1. The child testifies at the proceeding, or testifies by means of a videotaped deposition or closed-circuit television, and at the time of such testimony is subject to cross examination concerning the out-of-court statement or the child is found by the court to be unavailable to testify on any of these grounds:

a. The child’s death;

b. The child’s absence from the jurisdiction, provided such absence is not for the purpose of preventing the availability of the child to testify;

c. The child’s total failure of memory;

d. The child’s physical or mental disability;

e. The existence of a privilege involving the child;

f. The child’s incompetency, including the child’s inability to communicate about the offense because of fear or a similar reason; and

g. The substantial likelihood, based upon expert opinion testimony, that the child would suffer severe emotional trauma from testifying at the proceeding or by means of a videotaped deposition or closed-circuit television.

2. The child’s out-of-court statement is shown to possess particularized guarantees of trustworthiness and reliability.

C. A statement may not be admitted under this section unless the proponent of the statement notifies the adverse party of his intention to offer the statement and the substance of the statement sufficiently in advance of the proceedings to provide the adverse party with a reasonable opportunity to prepare to meet the statement, including the opportunity to subpoena witnesses.

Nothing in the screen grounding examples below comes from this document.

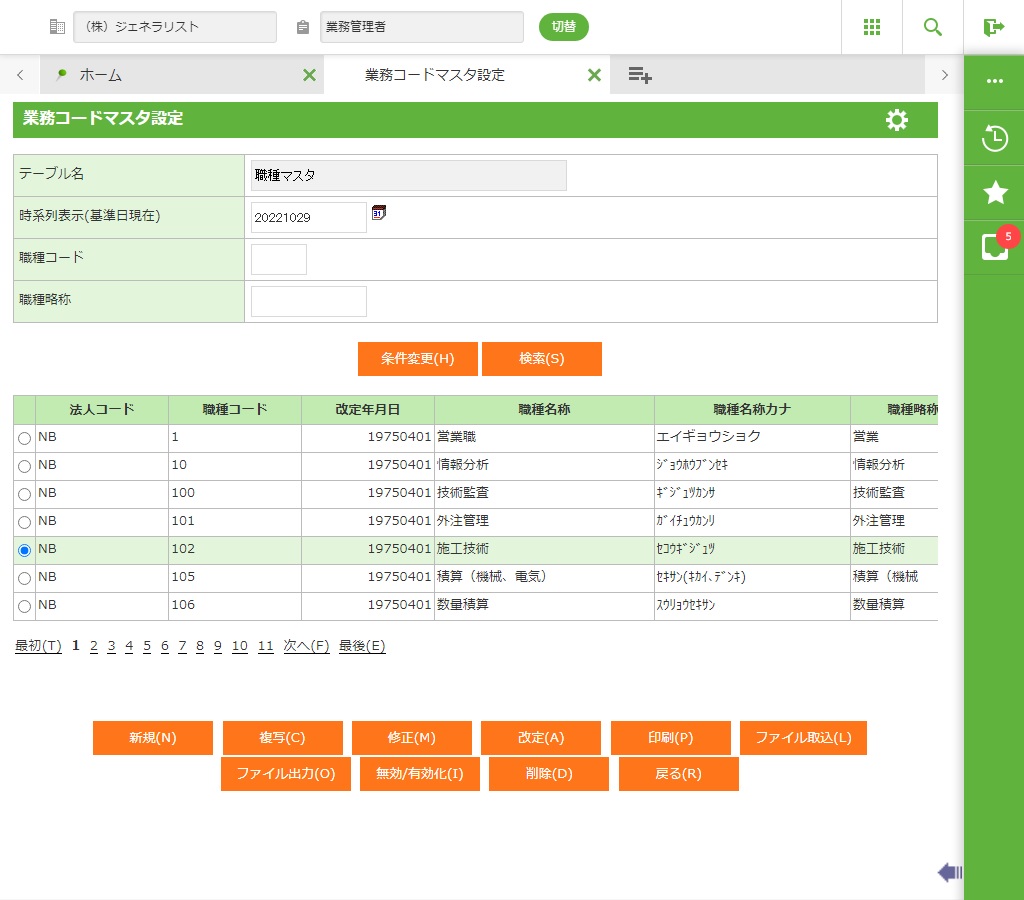The width and height of the screenshot is (1024, 900).
Task: Open the apps grid menu icon
Action: pos(872,27)
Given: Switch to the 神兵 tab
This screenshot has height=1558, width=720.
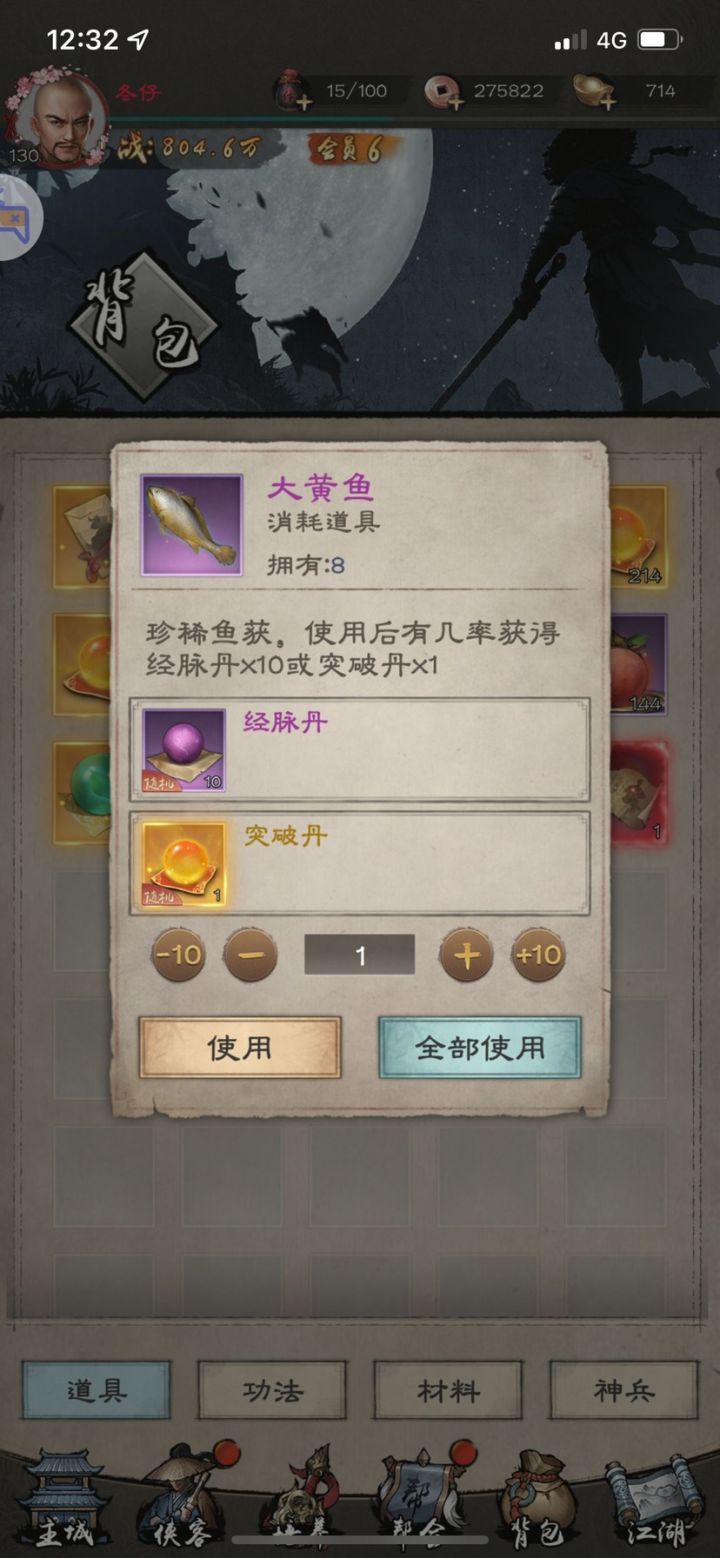Looking at the screenshot, I should click(623, 1390).
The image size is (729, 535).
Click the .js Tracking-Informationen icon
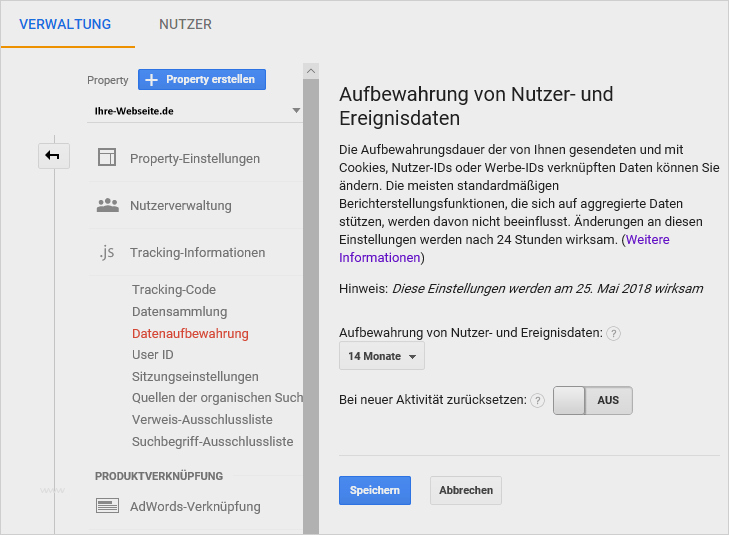pos(107,253)
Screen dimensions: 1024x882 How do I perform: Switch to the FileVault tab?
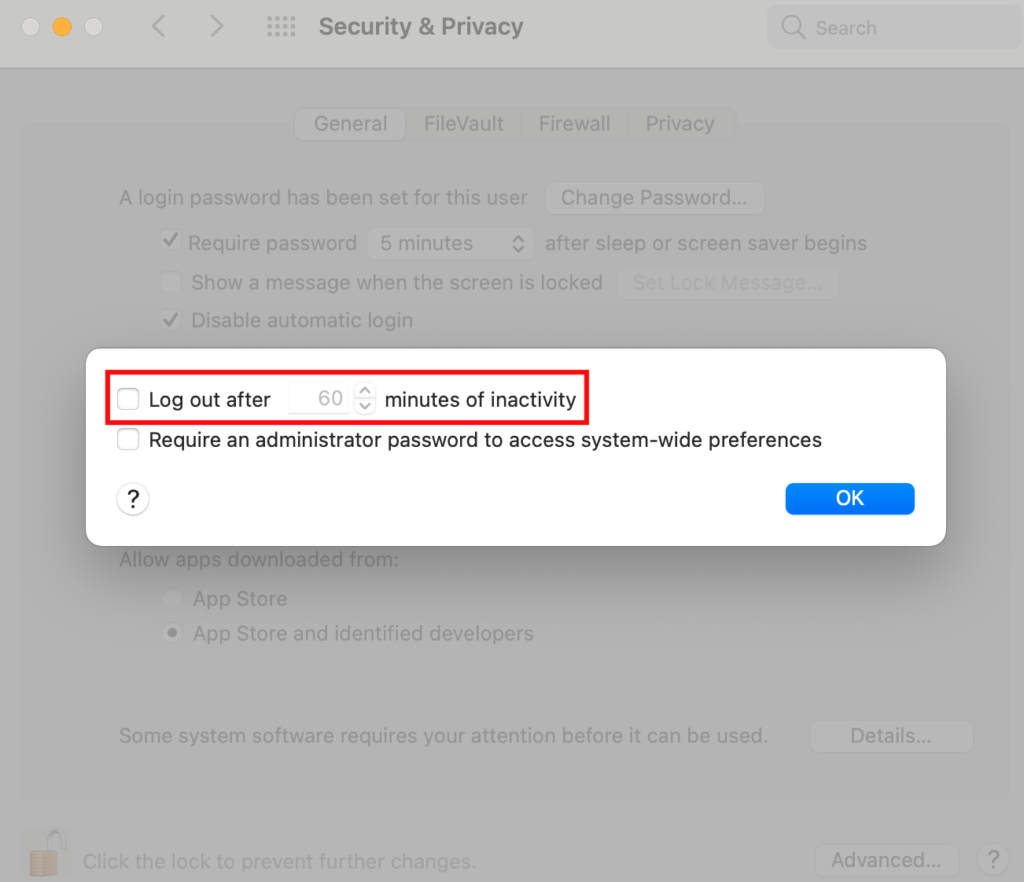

D. In determining whether a statement possesses particularized guarantees of trustworthiness and reliability under subdivision B 2, the court shall consider, but is not limited to, the following factors:

1. The child’s personal knowledge of the event;

2. The age and maturity of the child;

3. Certainty that the statement was made, including the credibility of the person testifying about the statement and any apparent motive such person may have to falsify or distort the event including bias, corruption or coercion;

4. Any apparent motive the child may have to falsify or distort the event, including bias, corruption, or coercion;

5. The timing of the child’s statement;

6. Whether more than one person heard the statement;

7. Whether the child was suffering pain or distress when making the statement;

8. Whether the child’s age makes it unlikely that the child fabricated a statement that represents a graphic, detailed account beyond the child’s knowledge and experience;

9. Whether the statement has internal consistency or coherence, and uses terminology appropriate to the child’s age;

10. Whether the statement is spontaneous or directly responsive to questions;

11. Whether the statement is responsive to suggestive or leading questions; and

12. Whether extrinsic evidence exists to show the defendant’s opportunity to commit the act complained of in the child’s statement.

E. The court shall support with findings on the record, or with written findings in a court not of record, any rulings pertaining to the child’s unavailability and the trustworthiness and reliability of the out-of-court statement.

History

1988, c. 892, § 63.1-248.13:2; 2002, c. 747.